El elemento ideológico, esperable en cualquier novela “de la Guerra Civil”, está presente en momentos puntuales. Secretamente, la protagonista se reconoce partidaria del triunfo de los “nacionales”, lo cual ignoro si procede de una honda convicción personal –escasean los argumentos sobre ello– o bien se trata de una concesión de la autora con el fin de facilitar la publicación de la novela. De haber sido por esto último, no bastó: los censores debieron de considerar intolerable esa plácida evocación de la retaguardia enemiga y el retrato amable de tantos jóvenes milicianos (entre ellos, el propio hermano de María Eloína), y hasta 1964, diez años después de su redacción, no abrieron la mano para publicarla, aún con alguna mezquina supresión “documental” sobre el apoyo alemán a Franco.

Sin embargo, el documento de Penal de Ocaña no era –ni es, para quienes aún lo puedan encontrar en alguna librería de viejo o biblioteca– ideológico, sino puramente espiritual, sentimental, intelectual, que todo se confunde. Por encima de colores y banderas, sufrimiento y amor son universales; por encima de otras valoraciones generales priman el dolor y la protesta por la tragedia personal y colectiva (“La única y evidente verdad es que a nosotras solas se nos hace pagar la guerra. Con carne y sangre nuestra, con pedazos de vida nuestra, se pagan todas la guerras del mundo”).

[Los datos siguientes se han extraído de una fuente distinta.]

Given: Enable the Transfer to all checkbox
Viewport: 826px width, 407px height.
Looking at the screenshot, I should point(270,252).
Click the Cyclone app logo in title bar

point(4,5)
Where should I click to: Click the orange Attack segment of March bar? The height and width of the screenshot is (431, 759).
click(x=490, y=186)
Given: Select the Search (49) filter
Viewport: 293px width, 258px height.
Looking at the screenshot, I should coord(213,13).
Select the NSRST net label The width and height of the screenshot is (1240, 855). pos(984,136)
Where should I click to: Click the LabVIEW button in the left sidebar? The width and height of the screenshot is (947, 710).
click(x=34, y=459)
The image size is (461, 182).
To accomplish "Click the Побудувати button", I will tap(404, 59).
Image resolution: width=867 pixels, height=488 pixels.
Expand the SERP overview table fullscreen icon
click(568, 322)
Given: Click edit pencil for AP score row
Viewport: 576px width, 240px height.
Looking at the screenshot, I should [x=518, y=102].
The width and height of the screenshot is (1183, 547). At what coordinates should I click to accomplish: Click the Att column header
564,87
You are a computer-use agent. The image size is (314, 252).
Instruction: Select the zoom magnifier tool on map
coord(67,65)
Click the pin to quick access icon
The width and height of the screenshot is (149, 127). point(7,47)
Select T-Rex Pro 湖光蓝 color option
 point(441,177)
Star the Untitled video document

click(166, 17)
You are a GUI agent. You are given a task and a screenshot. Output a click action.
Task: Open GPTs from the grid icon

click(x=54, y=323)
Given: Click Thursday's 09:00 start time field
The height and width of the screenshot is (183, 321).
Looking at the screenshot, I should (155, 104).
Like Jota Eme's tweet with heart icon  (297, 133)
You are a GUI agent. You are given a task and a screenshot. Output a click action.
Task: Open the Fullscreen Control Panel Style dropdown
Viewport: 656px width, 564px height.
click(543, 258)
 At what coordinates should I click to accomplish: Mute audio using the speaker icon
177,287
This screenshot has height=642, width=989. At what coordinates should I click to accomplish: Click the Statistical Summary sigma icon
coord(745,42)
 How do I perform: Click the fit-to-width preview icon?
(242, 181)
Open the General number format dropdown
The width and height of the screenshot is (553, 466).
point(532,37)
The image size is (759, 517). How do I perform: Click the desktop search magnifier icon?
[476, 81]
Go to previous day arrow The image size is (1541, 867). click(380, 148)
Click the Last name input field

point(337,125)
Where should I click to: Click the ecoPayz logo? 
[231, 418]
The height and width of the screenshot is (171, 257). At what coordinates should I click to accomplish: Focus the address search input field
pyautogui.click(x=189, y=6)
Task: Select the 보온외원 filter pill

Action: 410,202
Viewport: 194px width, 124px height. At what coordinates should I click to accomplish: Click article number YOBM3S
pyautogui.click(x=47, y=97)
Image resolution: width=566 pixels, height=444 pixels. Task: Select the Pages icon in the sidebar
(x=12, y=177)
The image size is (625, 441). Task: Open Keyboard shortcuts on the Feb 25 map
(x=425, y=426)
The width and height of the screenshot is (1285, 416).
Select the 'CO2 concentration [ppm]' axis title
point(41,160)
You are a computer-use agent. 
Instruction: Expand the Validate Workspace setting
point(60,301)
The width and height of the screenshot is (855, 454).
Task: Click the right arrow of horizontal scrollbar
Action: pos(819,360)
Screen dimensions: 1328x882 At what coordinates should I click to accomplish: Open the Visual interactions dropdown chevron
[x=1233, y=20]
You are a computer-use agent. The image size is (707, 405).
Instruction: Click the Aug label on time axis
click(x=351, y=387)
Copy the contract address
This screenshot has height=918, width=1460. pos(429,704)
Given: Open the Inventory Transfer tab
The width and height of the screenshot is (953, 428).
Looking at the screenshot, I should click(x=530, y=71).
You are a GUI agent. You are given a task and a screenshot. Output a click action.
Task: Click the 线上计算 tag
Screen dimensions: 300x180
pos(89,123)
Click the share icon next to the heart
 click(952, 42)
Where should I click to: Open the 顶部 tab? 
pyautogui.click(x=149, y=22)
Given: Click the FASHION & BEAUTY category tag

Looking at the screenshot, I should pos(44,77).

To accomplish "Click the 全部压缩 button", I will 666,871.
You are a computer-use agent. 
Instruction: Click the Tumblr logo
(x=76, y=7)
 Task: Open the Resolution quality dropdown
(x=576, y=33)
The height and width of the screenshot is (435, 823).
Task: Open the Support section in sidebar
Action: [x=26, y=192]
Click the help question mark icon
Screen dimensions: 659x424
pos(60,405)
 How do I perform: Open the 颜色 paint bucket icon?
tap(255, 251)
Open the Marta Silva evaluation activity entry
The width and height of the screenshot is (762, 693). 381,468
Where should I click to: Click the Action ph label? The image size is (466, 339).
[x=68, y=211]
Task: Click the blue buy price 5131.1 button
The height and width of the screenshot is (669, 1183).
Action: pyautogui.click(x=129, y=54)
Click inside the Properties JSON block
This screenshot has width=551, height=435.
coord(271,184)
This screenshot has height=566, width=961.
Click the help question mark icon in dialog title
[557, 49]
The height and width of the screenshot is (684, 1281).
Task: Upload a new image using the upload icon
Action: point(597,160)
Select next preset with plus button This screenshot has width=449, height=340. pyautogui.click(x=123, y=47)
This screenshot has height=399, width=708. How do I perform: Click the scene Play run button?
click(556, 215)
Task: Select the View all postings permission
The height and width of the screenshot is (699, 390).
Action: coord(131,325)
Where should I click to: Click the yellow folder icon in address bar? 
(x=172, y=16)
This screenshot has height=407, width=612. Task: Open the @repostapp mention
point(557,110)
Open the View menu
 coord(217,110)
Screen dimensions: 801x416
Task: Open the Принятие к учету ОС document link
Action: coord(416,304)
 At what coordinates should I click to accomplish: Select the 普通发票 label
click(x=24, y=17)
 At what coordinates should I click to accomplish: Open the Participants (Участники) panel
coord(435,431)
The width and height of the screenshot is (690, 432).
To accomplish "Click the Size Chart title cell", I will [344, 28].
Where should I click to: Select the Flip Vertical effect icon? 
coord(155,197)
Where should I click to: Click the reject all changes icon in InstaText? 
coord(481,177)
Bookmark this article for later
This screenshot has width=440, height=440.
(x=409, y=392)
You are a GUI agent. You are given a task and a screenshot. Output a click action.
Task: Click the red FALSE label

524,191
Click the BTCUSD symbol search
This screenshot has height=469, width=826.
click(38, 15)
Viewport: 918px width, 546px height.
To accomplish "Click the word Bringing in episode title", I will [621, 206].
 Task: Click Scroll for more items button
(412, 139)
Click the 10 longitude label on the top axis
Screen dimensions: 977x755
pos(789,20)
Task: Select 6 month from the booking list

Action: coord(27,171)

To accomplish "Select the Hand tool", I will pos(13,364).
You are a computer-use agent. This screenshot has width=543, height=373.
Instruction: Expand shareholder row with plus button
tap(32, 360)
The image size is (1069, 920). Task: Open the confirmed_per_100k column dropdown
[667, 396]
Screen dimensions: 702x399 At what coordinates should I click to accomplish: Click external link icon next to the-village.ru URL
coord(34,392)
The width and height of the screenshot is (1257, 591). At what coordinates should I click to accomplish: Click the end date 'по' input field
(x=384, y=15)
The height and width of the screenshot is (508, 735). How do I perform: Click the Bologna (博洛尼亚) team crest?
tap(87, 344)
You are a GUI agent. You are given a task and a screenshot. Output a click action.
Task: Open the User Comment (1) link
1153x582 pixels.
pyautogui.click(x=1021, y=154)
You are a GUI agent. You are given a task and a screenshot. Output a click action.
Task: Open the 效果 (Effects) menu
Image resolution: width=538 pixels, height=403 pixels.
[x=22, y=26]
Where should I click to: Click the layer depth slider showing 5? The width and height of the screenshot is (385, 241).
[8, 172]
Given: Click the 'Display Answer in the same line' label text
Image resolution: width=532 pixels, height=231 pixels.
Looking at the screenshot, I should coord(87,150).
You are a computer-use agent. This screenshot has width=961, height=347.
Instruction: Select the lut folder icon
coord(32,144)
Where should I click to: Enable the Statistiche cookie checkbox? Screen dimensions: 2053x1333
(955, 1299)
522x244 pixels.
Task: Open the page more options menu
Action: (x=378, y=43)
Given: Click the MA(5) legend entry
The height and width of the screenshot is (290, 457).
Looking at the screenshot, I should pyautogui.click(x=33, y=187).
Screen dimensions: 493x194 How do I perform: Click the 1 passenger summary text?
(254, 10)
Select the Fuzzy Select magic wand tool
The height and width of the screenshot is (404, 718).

Quizá por ello María Eloína no debía sobrevivir a la guerra: con el vengativo mundo de la posguerra habría sido incompatible el alma que declara “Los míos son todos, los vencidos, estos pobres campesinos y pastores que dan su vida –¡la maravilla sin nombre de una vida humana!”. En parecidos escenarios, un joven irlandés compuso unos versos tan desoladores que debieron modificarse para servir como himno a sus compañeros de las Brigadas Internacionales: “Hay un valle en España llamado Jarama:/ es un lugar que todos conocemos muy bien / porque en él arruinamos nuestra juventud / y nuestra edad madura en gran parte también”. Por esas vidas, por todas, pierde también su juventud y vida entera la protagonista de Penal de Ocaña.